Records from a collection
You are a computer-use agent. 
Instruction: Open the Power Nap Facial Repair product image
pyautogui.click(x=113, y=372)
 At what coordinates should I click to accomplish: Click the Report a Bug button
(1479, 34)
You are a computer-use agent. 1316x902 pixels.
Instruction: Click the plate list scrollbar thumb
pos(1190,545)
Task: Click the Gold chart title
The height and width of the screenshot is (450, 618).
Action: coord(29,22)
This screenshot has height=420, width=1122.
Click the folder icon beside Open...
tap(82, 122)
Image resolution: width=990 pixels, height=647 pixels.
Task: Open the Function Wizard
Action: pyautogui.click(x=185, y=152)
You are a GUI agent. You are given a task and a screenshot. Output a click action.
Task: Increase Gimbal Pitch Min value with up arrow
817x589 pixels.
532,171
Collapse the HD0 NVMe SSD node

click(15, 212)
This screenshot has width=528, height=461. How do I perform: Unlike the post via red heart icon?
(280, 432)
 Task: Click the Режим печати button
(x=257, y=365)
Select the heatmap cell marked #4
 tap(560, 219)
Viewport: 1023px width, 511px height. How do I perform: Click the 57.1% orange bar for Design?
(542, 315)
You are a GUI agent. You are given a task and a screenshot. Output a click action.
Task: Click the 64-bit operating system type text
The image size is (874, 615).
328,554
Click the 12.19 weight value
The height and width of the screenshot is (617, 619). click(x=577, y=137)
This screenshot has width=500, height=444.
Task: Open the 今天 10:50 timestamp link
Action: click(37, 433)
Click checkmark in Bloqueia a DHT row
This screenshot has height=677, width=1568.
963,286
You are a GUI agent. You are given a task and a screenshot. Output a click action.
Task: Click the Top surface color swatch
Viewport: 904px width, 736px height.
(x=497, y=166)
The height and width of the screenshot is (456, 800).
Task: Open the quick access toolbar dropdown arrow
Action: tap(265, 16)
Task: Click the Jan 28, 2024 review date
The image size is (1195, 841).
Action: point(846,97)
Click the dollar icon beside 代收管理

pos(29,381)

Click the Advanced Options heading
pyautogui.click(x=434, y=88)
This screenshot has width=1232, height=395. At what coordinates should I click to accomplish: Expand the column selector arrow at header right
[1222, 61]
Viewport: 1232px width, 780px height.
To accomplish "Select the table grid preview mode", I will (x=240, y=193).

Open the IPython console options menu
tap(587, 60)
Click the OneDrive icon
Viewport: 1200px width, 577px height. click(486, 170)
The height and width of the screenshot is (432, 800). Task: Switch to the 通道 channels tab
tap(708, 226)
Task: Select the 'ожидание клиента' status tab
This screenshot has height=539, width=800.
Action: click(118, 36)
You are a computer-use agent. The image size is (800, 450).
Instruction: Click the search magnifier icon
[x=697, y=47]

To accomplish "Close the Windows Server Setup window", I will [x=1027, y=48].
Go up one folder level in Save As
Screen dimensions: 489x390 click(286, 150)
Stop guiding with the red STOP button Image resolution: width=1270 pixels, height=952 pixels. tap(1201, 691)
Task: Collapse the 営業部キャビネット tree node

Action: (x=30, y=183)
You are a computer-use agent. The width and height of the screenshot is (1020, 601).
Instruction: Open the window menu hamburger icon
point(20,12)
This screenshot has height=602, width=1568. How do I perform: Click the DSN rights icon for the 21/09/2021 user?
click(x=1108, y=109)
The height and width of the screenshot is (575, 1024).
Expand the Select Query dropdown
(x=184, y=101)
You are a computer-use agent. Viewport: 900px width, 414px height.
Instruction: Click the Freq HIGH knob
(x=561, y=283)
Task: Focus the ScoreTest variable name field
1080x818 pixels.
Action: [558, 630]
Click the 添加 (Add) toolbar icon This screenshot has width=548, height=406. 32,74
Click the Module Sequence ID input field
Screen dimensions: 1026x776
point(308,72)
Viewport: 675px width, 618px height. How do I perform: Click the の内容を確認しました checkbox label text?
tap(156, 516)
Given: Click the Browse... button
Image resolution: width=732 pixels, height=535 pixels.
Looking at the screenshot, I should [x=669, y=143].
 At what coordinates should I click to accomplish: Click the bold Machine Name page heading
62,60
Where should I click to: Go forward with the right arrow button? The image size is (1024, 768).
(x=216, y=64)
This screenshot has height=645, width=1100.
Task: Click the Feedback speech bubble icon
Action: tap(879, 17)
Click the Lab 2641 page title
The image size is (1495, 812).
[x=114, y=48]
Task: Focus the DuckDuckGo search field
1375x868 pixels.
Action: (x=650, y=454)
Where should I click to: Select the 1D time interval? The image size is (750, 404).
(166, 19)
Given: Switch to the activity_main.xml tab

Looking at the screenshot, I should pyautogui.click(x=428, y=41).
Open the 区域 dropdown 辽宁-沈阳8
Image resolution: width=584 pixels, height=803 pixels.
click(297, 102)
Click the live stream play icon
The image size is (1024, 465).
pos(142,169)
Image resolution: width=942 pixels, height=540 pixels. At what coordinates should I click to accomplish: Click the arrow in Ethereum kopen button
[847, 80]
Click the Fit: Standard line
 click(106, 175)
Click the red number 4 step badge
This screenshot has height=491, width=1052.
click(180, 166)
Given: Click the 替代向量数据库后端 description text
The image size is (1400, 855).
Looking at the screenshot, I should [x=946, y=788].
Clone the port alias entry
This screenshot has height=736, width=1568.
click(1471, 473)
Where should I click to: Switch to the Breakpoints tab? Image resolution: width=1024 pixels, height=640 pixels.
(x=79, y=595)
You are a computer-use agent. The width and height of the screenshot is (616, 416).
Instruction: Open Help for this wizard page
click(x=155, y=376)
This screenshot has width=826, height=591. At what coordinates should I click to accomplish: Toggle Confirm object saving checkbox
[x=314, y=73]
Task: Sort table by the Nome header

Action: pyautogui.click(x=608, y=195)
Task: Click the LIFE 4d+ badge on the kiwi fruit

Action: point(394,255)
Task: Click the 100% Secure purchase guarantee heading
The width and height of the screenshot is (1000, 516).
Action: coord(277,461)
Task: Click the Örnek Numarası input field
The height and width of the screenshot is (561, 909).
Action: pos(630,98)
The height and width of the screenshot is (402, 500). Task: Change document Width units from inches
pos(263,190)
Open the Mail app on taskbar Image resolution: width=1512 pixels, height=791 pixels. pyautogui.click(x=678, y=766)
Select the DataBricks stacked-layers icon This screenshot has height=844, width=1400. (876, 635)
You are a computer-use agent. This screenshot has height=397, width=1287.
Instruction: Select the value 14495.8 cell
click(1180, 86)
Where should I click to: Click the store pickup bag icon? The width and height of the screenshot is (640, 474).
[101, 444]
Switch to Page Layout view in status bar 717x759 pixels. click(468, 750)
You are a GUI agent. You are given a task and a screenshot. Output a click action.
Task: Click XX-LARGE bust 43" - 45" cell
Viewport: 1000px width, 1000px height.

## Exercise details
A full, exact copy of the entries is the required answer.

## Result
You are a computer-use agent. 
Instruction: Open the Power Nap Facial Repair product image
pyautogui.click(x=113, y=372)
 At what coordinates should I click to accomplish: Click the Report a Bug button
(1479, 34)
You are a computer-use agent. 1316x902 pixels.
Instruction: Click the plate list scrollbar thumb
pos(1190,545)
Task: Click the Gold chart title
The height and width of the screenshot is (450, 618).
Action: coord(29,22)
This screenshot has height=420, width=1122.
Click the folder icon beside Open...
tap(82, 122)
Image resolution: width=990 pixels, height=647 pixels.
Task: Open the Function Wizard
Action: pyautogui.click(x=185, y=152)
You are a GUI agent. You are given a task and a screenshot. Output a click action.
Task: Increase Gimbal Pitch Min value with up arrow
817x589 pixels.
532,171
Collapse the HD0 NVMe SSD node

click(15, 212)
This screenshot has width=528, height=461. How do I perform: Unlike the post via red heart icon?
(280, 432)
 Task: Click the Режим печати button
(x=257, y=365)
Select the heatmap cell marked #4
 tap(560, 219)
Viewport: 1023px width, 511px height. How do I perform: Click the 57.1% orange bar for Design?
(542, 315)
You are a GUI agent. You are given a task and a screenshot. Output a click action.
Task: Click the 64-bit operating system type text
The image size is (874, 615).
328,554
Click the 12.19 weight value
The height and width of the screenshot is (617, 619). click(x=577, y=137)
This screenshot has width=500, height=444.
Task: Open the 今天 10:50 timestamp link
Action: click(37, 433)
Click checkmark in Bloqueia a DHT row
This screenshot has height=677, width=1568.
963,286
You are a GUI agent. You are given a task and a screenshot. Output a click action.
Task: Click the Top surface color swatch
Viewport: 904px width, 736px height.
(x=497, y=166)
The height and width of the screenshot is (456, 800).
Task: Open the quick access toolbar dropdown arrow
Action: tap(265, 16)
Task: Click the Jan 28, 2024 review date
The image size is (1195, 841).
Action: point(846,97)
Click the dollar icon beside 代收管理

pos(29,381)

Click the Advanced Options heading
pyautogui.click(x=434, y=88)
This screenshot has width=1232, height=395. At what coordinates should I click to accomplish: Expand the column selector arrow at header right
[1222, 61]
Viewport: 1232px width, 780px height.
To accomplish "Select the table grid preview mode", I will (x=240, y=193).

Open the IPython console options menu
tap(587, 60)
Click the OneDrive icon
Viewport: 1200px width, 577px height. click(486, 170)
The height and width of the screenshot is (432, 800). Task: Switch to the 通道 channels tab
tap(708, 226)
Task: Select the 'ожидание клиента' status tab
This screenshot has height=539, width=800.
Action: click(118, 36)
You are a computer-use agent. The image size is (800, 450).
Instruction: Click the search magnifier icon
[x=697, y=47]

To accomplish "Close the Windows Server Setup window", I will [x=1027, y=48].
Go up one folder level in Save As
Screen dimensions: 489x390 click(286, 150)
Stop guiding with the red STOP button Image resolution: width=1270 pixels, height=952 pixels. tap(1201, 691)
Task: Collapse the 営業部キャビネット tree node

Action: (x=30, y=183)
You are a computer-use agent. The width and height of the screenshot is (1020, 601).
Instruction: Open the window menu hamburger icon
point(20,12)
This screenshot has height=602, width=1568. How do I perform: Click the DSN rights icon for the 21/09/2021 user?
click(x=1108, y=109)
The height and width of the screenshot is (575, 1024).
Expand the Select Query dropdown
(x=184, y=101)
You are a computer-use agent. Viewport: 900px width, 414px height.
Instruction: Click the Freq HIGH knob
(x=561, y=283)
Task: Focus the ScoreTest variable name field
1080x818 pixels.
Action: [558, 630]
Click the 添加 (Add) toolbar icon This screenshot has width=548, height=406. 32,74
Click the Module Sequence ID input field
Screen dimensions: 1026x776
point(308,72)
Viewport: 675px width, 618px height. How do I perform: Click the の内容を確認しました checkbox label text?
tap(156, 516)
Given: Click the Browse... button
Image resolution: width=732 pixels, height=535 pixels.
Looking at the screenshot, I should [x=669, y=143].
 At what coordinates should I click to accomplish: Click the bold Machine Name page heading
62,60
Where should I click to: Go forward with the right arrow button? The image size is (1024, 768).
(x=216, y=64)
This screenshot has height=645, width=1100.
Task: Click the Feedback speech bubble icon
Action: tap(879, 17)
Click the Lab 2641 page title
The image size is (1495, 812).
[x=114, y=48]
Task: Focus the DuckDuckGo search field
1375x868 pixels.
Action: (x=650, y=454)
Where should I click to: Select the 1D time interval? The image size is (750, 404).
(166, 19)
Given: Switch to the activity_main.xml tab

Looking at the screenshot, I should pyautogui.click(x=428, y=41).
Open the 区域 dropdown 辽宁-沈阳8
Image resolution: width=584 pixels, height=803 pixels.
click(297, 102)
Click the live stream play icon
The image size is (1024, 465).
pos(142,169)
Image resolution: width=942 pixels, height=540 pixels. At what coordinates should I click to accomplish: Click the arrow in Ethereum kopen button
[847, 80]
Click the Fit: Standard line
 click(106, 175)
Click the red number 4 step badge
This screenshot has height=491, width=1052.
click(180, 166)
Given: Click the 替代向量数据库后端 description text
The image size is (1400, 855).
Looking at the screenshot, I should [x=946, y=788].
Clone the port alias entry
This screenshot has height=736, width=1568.
click(1471, 473)
Where should I click to: Switch to the Breakpoints tab? Image resolution: width=1024 pixels, height=640 pixels.
(x=79, y=595)
You are a computer-use agent. The width and height of the screenshot is (616, 416).
Instruction: Open Help for this wizard page
click(x=155, y=376)
This screenshot has width=826, height=591. At what coordinates should I click to accomplish: Toggle Confirm object saving checkbox
[x=314, y=73]
Task: Sort table by the Nome header

Action: pyautogui.click(x=608, y=195)
Task: Click the LIFE 4d+ badge on the kiwi fruit

Action: point(394,255)
Task: Click the 100% Secure purchase guarantee heading
The width and height of the screenshot is (1000, 516).
Action: coord(277,461)
Task: Click the Örnek Numarası input field
The height and width of the screenshot is (561, 909).
Action: pos(630,98)
The height and width of the screenshot is (402, 500). Task: Change document Width units from inches
pos(263,190)
Open the Mail app on taskbar Image resolution: width=1512 pixels, height=791 pixels. pyautogui.click(x=678, y=766)
Select the DataBricks stacked-layers icon This screenshot has height=844, width=1400. (876, 635)
You are a computer-use agent. This screenshot has height=397, width=1287.
Instruction: Select the value 14495.8 cell
click(1180, 86)
Where should I click to: Click the store pickup bag icon? The width and height of the screenshot is (640, 474).
[101, 444]
Switch to Page Layout view in status bar 717x759 pixels. click(468, 750)
You are a GUI agent. You are given a task and a screenshot. Output a click action.
Task: Click XX-LARGE bust 43" - 45" cell
Viewport: 1000px width, 1000px height.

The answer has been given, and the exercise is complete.